*** Block opens ***

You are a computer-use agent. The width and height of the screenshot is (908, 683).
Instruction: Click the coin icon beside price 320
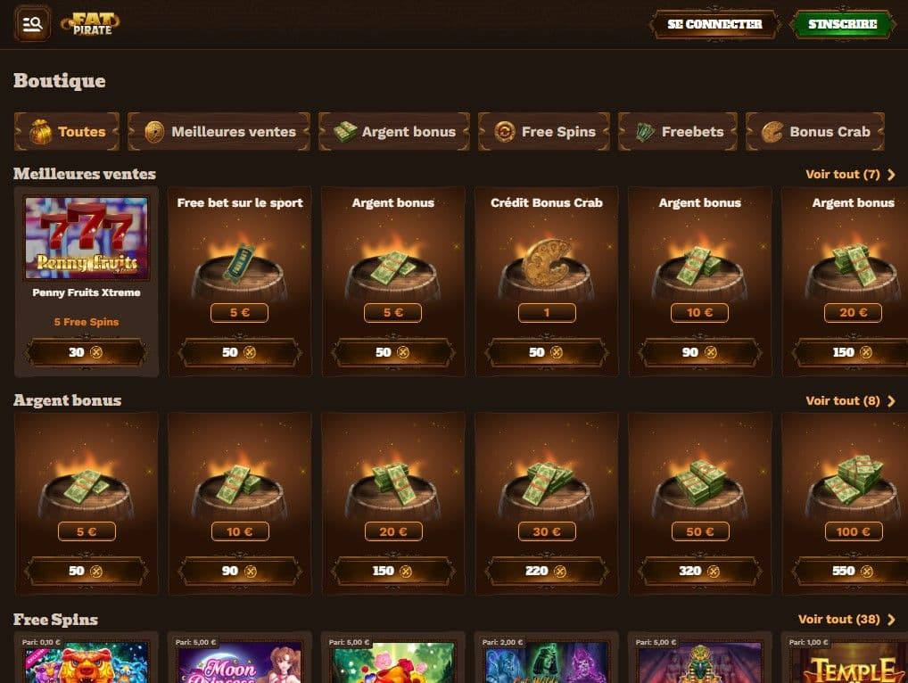pos(714,572)
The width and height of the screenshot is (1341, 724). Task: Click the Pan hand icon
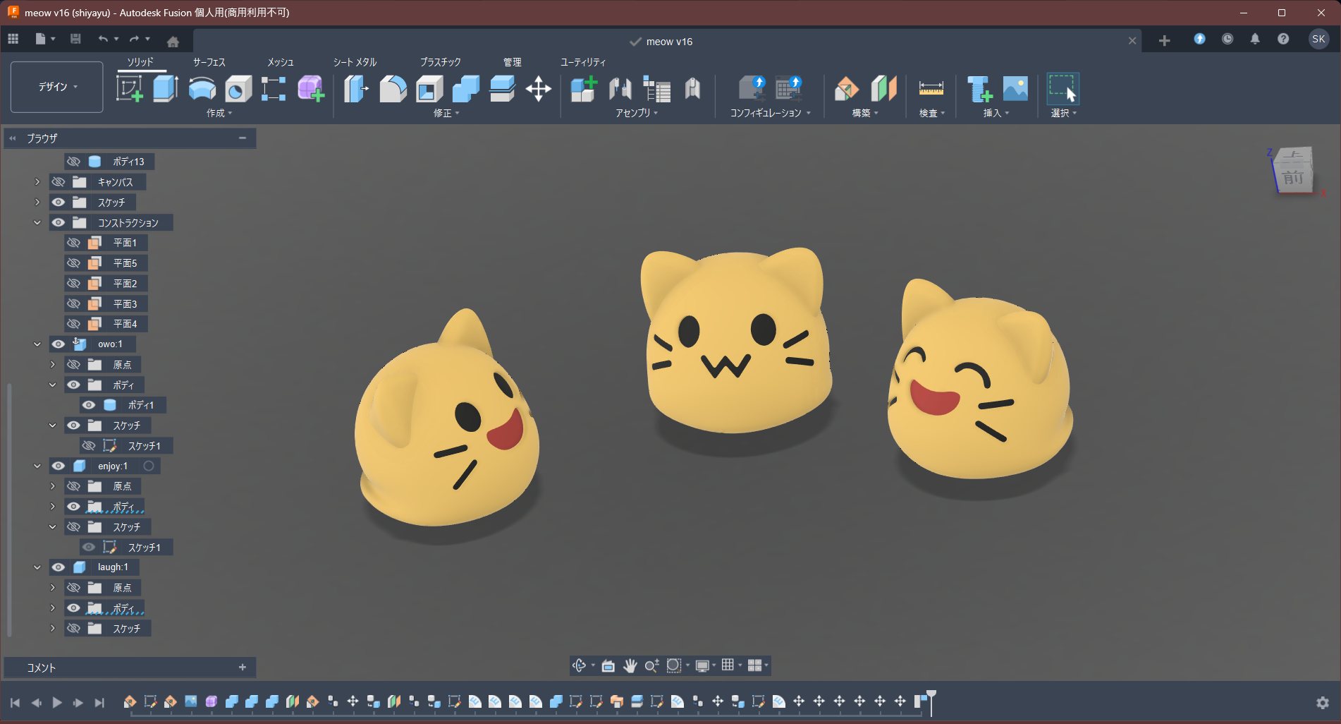coord(630,665)
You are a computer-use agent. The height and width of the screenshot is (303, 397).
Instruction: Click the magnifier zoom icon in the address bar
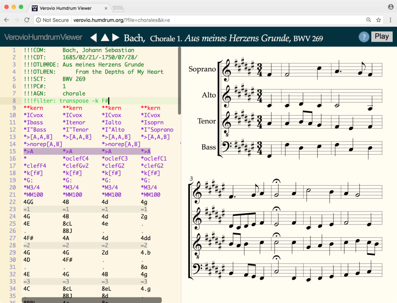(368, 19)
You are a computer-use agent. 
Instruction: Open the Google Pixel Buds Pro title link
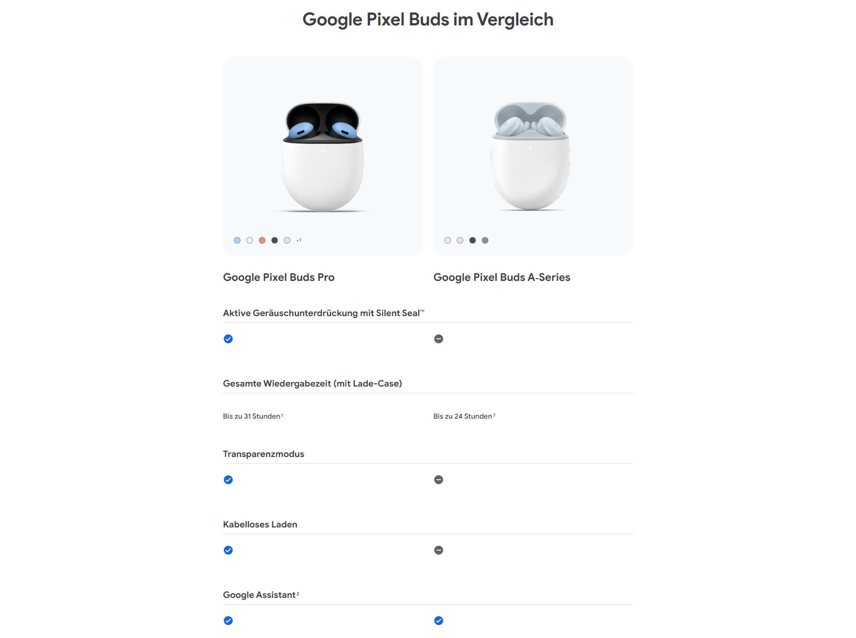279,277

*** Block closes ***

WHAT YOU NEED TO DO:
Any picture in the material is to be left out, and everything else is to be retyped as is.

OUTPUT OF THE EXERCISE:
You are a computer-use agent. The width and height of the screenshot is (908, 683).
Instruction: Click the coin icon beside price 320
pos(714,572)
The width and height of the screenshot is (1341, 724). Task: Click the Pan hand icon
coord(630,665)
You are a computer-use agent. The height and width of the screenshot is (303, 397).
Instruction: Click the magnifier zoom icon in the address bar
(368, 19)
You are a computer-use agent. 
Instruction: Open the Google Pixel Buds Pro title link
279,277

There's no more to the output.